It began the usual way, in the bathroom of the Lassimo Hotel. Sasha was adjusting her yellow eye shadow in the mirror when she noticed a bag on the floor beside the sink that must have belonged to the woman whose peeing she could faintly hear through the vault-like door of a toilet stall. Inside the rim of the bag, barely visible, was a wallet made of pale green leather. It was easy for Sasha to recognize, looking back, that the peeing woman’s blind trust had provoked her: We live in a city where people will steal the hair off your head if you give them half a chance, but you leave your stuff lying in plain sight and expect it to be waiting for you when you come back?
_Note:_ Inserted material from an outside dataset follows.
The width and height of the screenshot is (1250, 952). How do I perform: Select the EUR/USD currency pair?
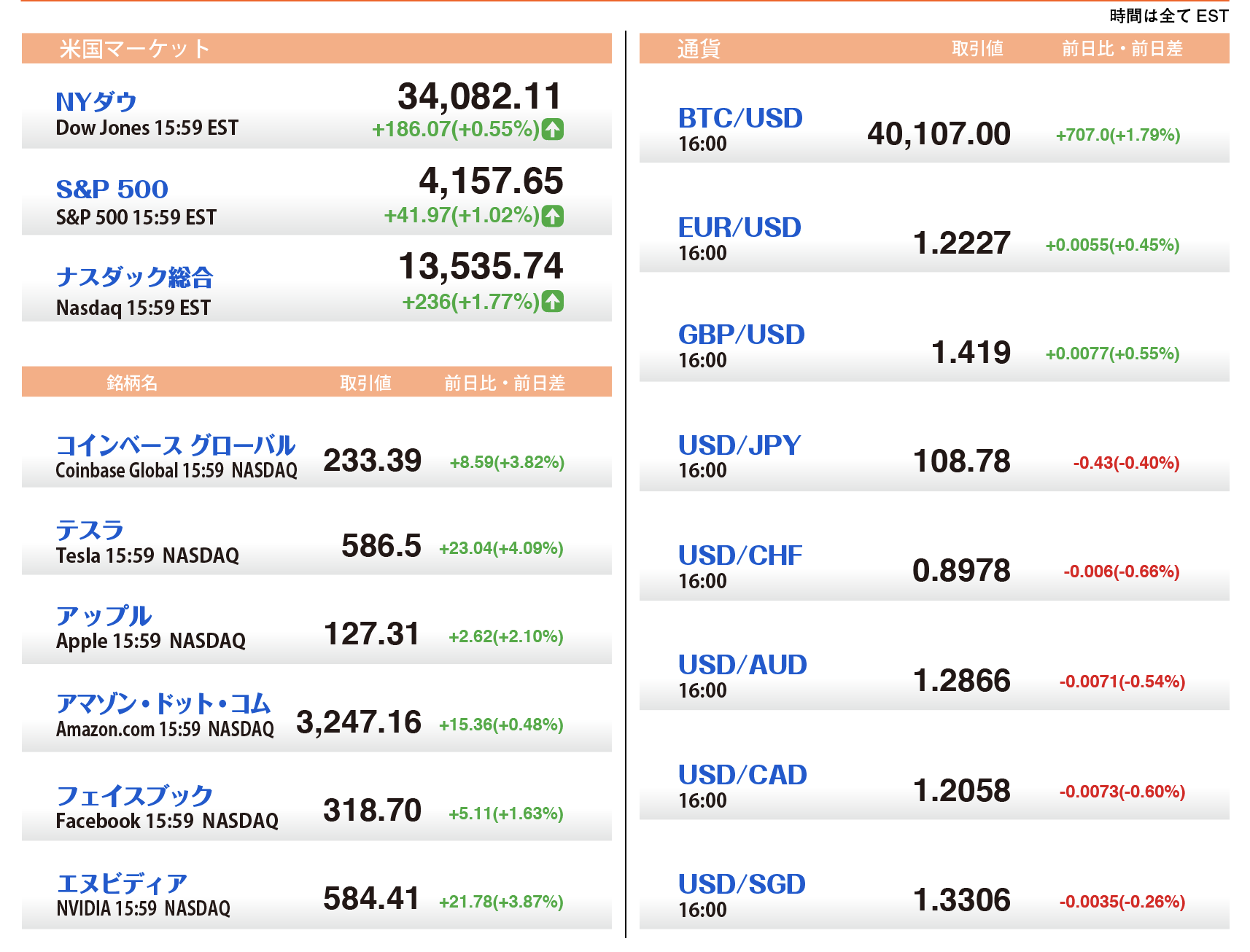[739, 227]
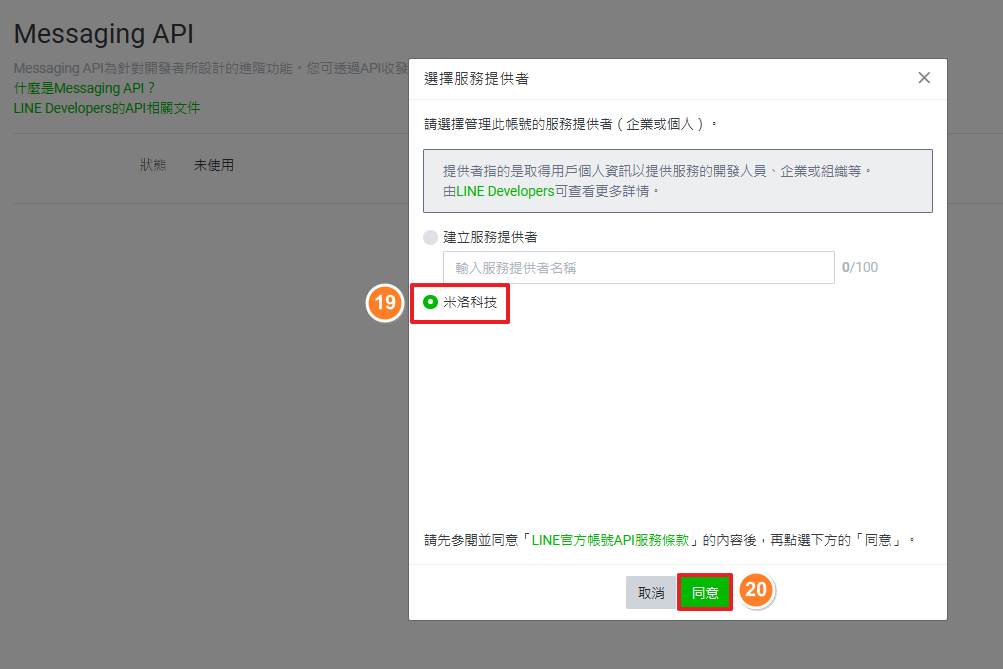Click the 米洛科技 provider label text

pyautogui.click(x=470, y=302)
It made her want to teach the woman a lesson. But this wish only camouflaged the deeper feeling Sasha always had: that fat, tender wallet, offering itself to her hand— it seemed so dull, so life- as- usual to just leave it there rather than seize the moment, accept the challenge, take the leap, fly the coop, throw caution to the wind, live dangerously (“I get it,” Coz, her therapist, said), and take the fucking thing.
“You mean steal it.”
He was trying to get Sasha to use that word, which was harder to avoid in the case of a wallet than with a lot of the things she’d lifted over the past year, when her condition (as Coz referred to it) had begun to accelerate: five sets of keys, fourteen pairs of sunglasses, a child’s striped scarf, binoculars,
a cheese grater, a pocketknife, twenty-eight bars of soap, and eighty-five pens, ranging from cheap ballpoints she’d used to sign debit- card slips to the aubergine Visconti that cost two hundred sixty dollars online, which she’d lifted from her former boss’s lawyer during a contracts meeting. Sasha no longer took anything from stores— their cold, inert goods didn’t tempt her. Only from people.
“Okay,” she said. “Steal it.”
Sasha and Coz had dubbed that feeling she got the “personal challenge,” as in: taking the wallet was a way for Sasha to assert her toughness, her individuality. What they needed to do was switch things around in her head so that the challenge became not taking the wallet but leaving it. That would be the cure, although Coz never used words like “cure.” He wore funky sweaters and let her call him Coz, but he was old school inscrutable, to the point where Sasha couldn’t tell if he was gay or straight, if he’d written famous books, or if (as she sometimes suspected) he was one of those escaped cons who impersonate surgeons and wind up leaving their operating tools inside people’s skulls. Of course, these questions could have been resolved on Google in less than a minute, but they were useful questions (according to Coz), and so far, Sasha had resisted. The couch where she lay in his office was blue leather and very soft. Coz liked the couch, he’d told her, because it relieved them both of the
burden of eye contact. “You don’t like eye contact?” Sasha had asked. It seemed like a weird thing for a therapist to admit.
“I find it tiring,” he’d said. “This way, we can both look where we want.”
“Where will you look?”
He smiled. “You can see my options.”
“Where do you usually look? When people are on the couch.”
“Around the room,” Coz said. “At the ceiling. Into space.”
“Do you ever sleep?”
Sasha usually looked at the window, which faced the street, and tonight, as she continued her story, was rippled with rain. She’d glimpsed the wallet, tender and overripe as a peach. She’d plucked it from the woman’s bag and slipped it into her own small handbag, which she’d zipped shut before the sound of peeing had stopped. She’d flicked open the bathroom door and floated back through the lobby to the bar. She and the wallet’s owner had never seen each other.
Prewallet, Sasha had been in the grip of a dire evening: lame date (yet another) brooding behind dark bangs, sometimes glancing at the flat screen TV, where a Jets game seemed to interest him more than Sasha’s admittedly overhandled tales of Bennie Salazar, her old boss, who was famous for founding the Sow’s Ear record label and also (Sasha happened to know) sprinkled gold flakes into his coffee— as an aphrodisiac, she suspected— and sprayed pesticide in his armpits. Postwallet, however, the scene tingled with mirthful possibility. Sasha felt the waiters eyeing her as she sidled back to the table holding her handbag with its secret weight. She sat down and took a sip of her Melon Madness Martini and cocked her head at Alex. She smiled her yes/no smile. “Hello,” she said.